[REQUEST]:
Render the items below, from the start through the line that contains "Action: [819, 146]", as a Markdown table with the columns No. and Line: one row per line, numbered, with blank lines and pictures left out.

====================

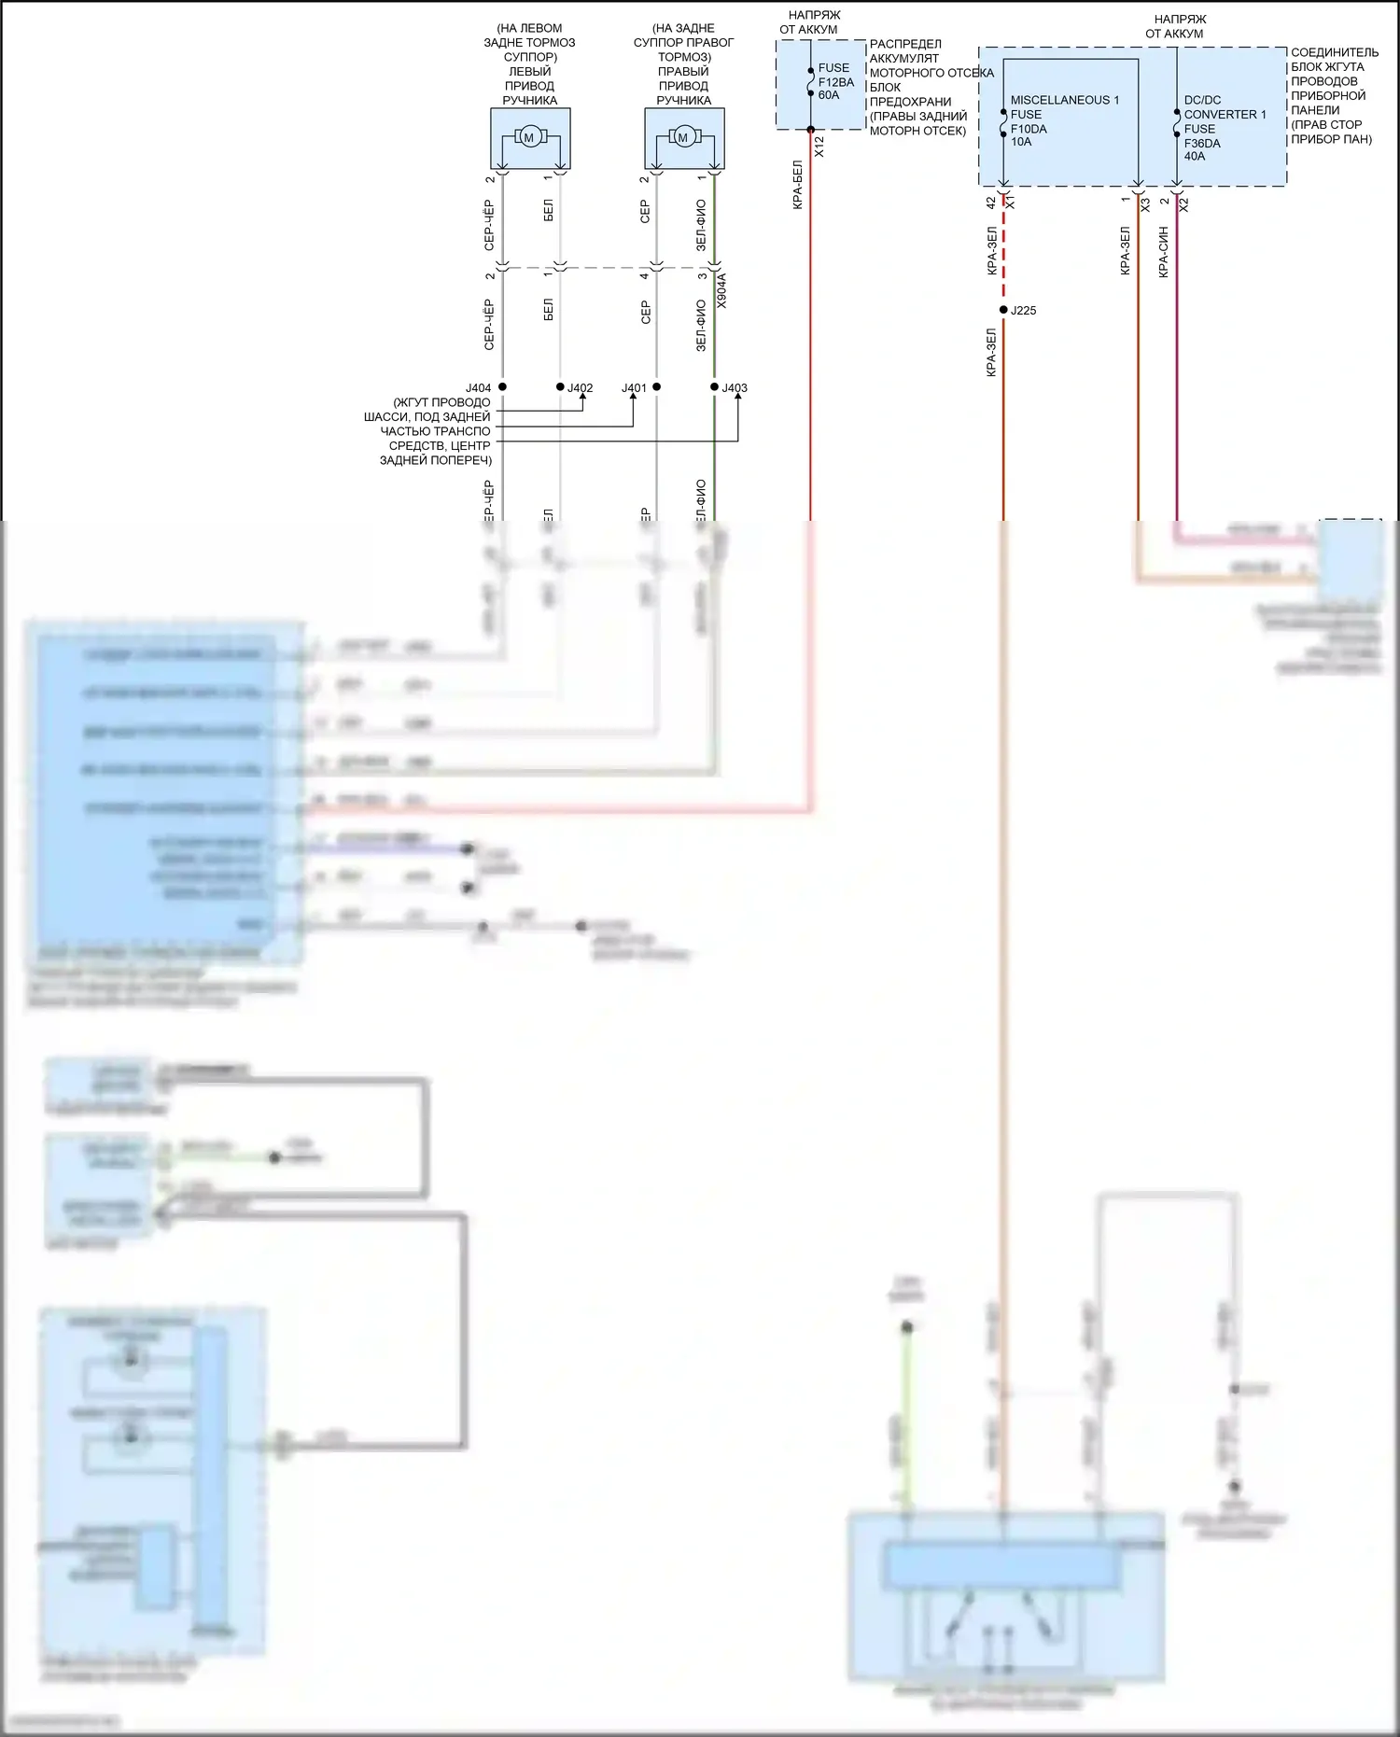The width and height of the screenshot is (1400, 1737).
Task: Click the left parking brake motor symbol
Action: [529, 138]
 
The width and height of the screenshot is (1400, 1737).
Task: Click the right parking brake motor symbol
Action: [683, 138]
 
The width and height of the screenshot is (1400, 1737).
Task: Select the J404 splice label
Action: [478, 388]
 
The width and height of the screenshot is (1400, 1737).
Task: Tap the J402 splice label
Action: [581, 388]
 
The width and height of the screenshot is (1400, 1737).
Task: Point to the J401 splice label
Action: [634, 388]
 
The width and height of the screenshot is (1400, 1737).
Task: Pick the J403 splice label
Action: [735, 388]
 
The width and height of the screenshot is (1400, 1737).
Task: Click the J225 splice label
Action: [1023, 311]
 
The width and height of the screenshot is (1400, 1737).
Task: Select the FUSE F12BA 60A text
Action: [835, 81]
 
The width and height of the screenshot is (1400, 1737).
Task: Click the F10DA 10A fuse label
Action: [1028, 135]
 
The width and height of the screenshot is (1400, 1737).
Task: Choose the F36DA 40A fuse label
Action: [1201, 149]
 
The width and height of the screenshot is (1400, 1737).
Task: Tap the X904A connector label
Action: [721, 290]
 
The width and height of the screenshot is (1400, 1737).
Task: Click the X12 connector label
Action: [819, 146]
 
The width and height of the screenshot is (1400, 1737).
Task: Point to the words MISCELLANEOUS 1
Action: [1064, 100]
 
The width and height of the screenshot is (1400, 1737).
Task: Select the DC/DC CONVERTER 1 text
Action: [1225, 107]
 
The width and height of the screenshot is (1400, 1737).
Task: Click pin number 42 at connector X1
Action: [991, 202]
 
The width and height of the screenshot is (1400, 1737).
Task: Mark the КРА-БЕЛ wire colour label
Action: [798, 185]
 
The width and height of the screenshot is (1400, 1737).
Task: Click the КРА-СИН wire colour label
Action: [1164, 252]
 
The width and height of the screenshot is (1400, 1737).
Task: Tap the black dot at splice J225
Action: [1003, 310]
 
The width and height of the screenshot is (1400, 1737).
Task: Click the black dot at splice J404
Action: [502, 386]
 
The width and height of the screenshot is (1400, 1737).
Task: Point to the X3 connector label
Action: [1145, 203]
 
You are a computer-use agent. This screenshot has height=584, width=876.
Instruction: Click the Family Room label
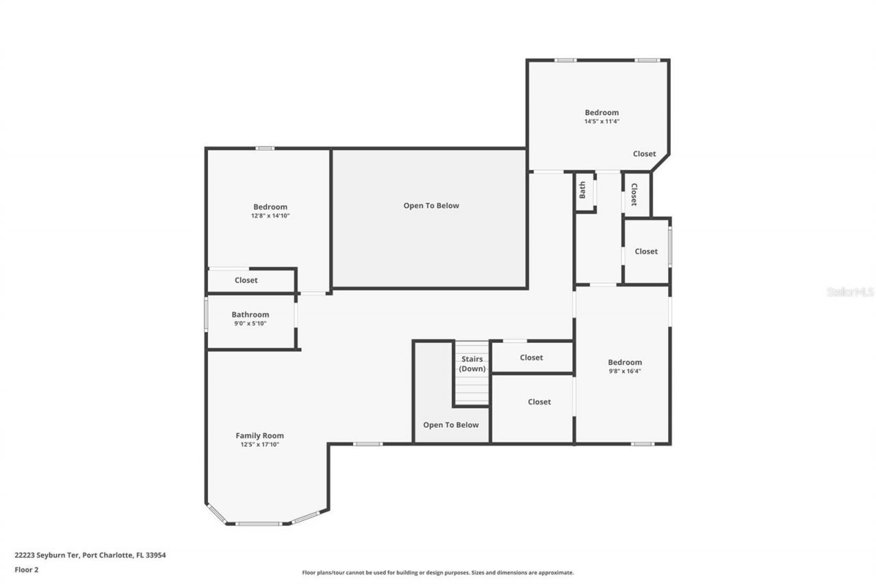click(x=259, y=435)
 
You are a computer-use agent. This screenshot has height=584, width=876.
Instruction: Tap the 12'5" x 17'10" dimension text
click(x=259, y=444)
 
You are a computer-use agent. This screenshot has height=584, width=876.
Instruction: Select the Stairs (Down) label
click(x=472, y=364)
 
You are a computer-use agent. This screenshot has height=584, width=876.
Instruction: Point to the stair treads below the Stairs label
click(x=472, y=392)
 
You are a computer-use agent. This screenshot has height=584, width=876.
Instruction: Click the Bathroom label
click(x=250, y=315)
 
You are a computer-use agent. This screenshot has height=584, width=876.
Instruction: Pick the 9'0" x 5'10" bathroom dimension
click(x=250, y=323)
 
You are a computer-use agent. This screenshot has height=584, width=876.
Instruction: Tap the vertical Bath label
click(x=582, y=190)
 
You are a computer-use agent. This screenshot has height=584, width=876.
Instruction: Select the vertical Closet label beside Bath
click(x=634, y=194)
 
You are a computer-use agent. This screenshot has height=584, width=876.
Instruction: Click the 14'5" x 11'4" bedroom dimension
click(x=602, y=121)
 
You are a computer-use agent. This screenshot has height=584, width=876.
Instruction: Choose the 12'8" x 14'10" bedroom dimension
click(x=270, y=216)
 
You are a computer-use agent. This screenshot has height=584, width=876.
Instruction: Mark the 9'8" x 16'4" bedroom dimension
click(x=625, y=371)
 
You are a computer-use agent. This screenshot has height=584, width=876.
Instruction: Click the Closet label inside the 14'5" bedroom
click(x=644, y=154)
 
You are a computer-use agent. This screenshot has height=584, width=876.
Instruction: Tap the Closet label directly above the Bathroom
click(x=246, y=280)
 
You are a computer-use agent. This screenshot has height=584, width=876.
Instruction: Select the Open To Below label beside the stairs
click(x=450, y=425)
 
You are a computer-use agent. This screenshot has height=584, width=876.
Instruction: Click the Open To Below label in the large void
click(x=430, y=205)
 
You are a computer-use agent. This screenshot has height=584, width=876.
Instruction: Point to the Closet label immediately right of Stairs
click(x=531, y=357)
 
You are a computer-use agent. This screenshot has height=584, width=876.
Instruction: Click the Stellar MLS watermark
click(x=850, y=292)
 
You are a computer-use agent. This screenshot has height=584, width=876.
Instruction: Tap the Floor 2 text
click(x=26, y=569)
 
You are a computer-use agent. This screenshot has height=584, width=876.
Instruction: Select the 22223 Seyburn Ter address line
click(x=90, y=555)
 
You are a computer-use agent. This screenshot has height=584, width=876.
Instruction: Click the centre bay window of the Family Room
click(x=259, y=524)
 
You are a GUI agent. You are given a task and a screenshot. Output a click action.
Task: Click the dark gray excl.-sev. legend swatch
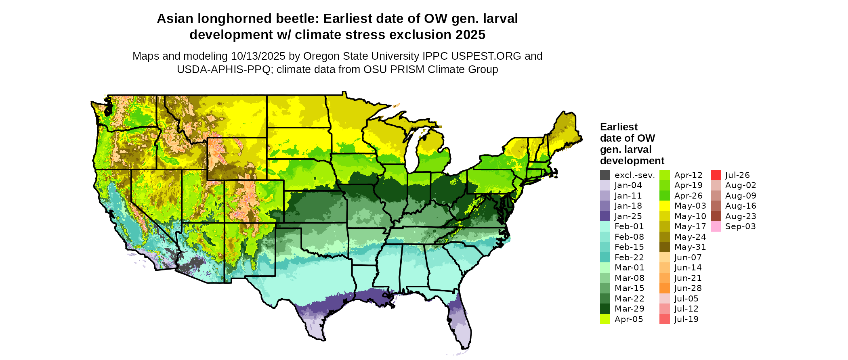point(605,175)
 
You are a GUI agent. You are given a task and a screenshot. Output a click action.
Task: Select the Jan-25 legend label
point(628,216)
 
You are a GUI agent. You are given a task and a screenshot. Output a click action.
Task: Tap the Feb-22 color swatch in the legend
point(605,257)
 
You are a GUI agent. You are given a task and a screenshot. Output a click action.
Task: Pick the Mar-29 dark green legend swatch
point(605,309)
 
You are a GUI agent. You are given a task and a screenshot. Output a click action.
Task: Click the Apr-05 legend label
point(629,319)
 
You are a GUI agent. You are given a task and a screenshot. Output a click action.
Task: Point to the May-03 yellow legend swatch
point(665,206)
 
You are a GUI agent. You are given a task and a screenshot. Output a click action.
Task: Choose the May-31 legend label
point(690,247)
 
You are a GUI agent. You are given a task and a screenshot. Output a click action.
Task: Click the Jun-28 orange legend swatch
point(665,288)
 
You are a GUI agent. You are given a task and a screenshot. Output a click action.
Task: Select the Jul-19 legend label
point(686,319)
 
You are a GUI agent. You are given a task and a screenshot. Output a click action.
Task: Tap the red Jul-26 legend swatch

====================

[EXERCISE ANSWER]:
| No. | Line |
|---|---|
| 1 | The width and height of the screenshot is (1400, 1737). |
| 2 | Task: Click the left parking brake motor symbol |
| 3 | Action: [529, 138] |
| 4 | The width and height of the screenshot is (1400, 1737). |
| 5 | Task: Click the right parking brake motor symbol |
| 6 | Action: [683, 138] |
| 7 | The width and height of the screenshot is (1400, 1737). |
| 8 | Task: Select the J404 splice label |
| 9 | Action: [478, 388] |
| 10 | The width and height of the screenshot is (1400, 1737). |
| 11 | Task: Tap the J402 splice label |
| 12 | Action: [581, 388] |
| 13 | The width and height of the screenshot is (1400, 1737). |
| 14 | Task: Point to the J401 splice label |
| 15 | Action: [634, 388] |
| 16 | The width and height of the screenshot is (1400, 1737). |
| 17 | Task: Pick the J403 splice label |
| 18 | Action: [735, 388] |
| 19 | The width and height of the screenshot is (1400, 1737). |
| 20 | Task: Click the J225 splice label |
| 21 | Action: [1023, 311] |
| 22 | The width and height of the screenshot is (1400, 1737). |
| 23 | Task: Select the FUSE F12BA 60A text |
| 24 | Action: [835, 81] |
| 25 | The width and height of the screenshot is (1400, 1737). |
| 26 | Task: Click the F10DA 10A fuse label |
| 27 | Action: [1028, 135] |
| 28 | The width and height of the screenshot is (1400, 1737). |
| 29 | Task: Choose the F36DA 40A fuse label |
| 30 | Action: [1201, 149] |
| 31 | The width and height of the screenshot is (1400, 1737). |
| 32 | Task: Tap the X904A connector label |
| 33 | Action: [721, 290] |
| 34 | The width and height of the screenshot is (1400, 1737). |
| 35 | Task: Click the X12 connector label |
| 36 | Action: [819, 146] |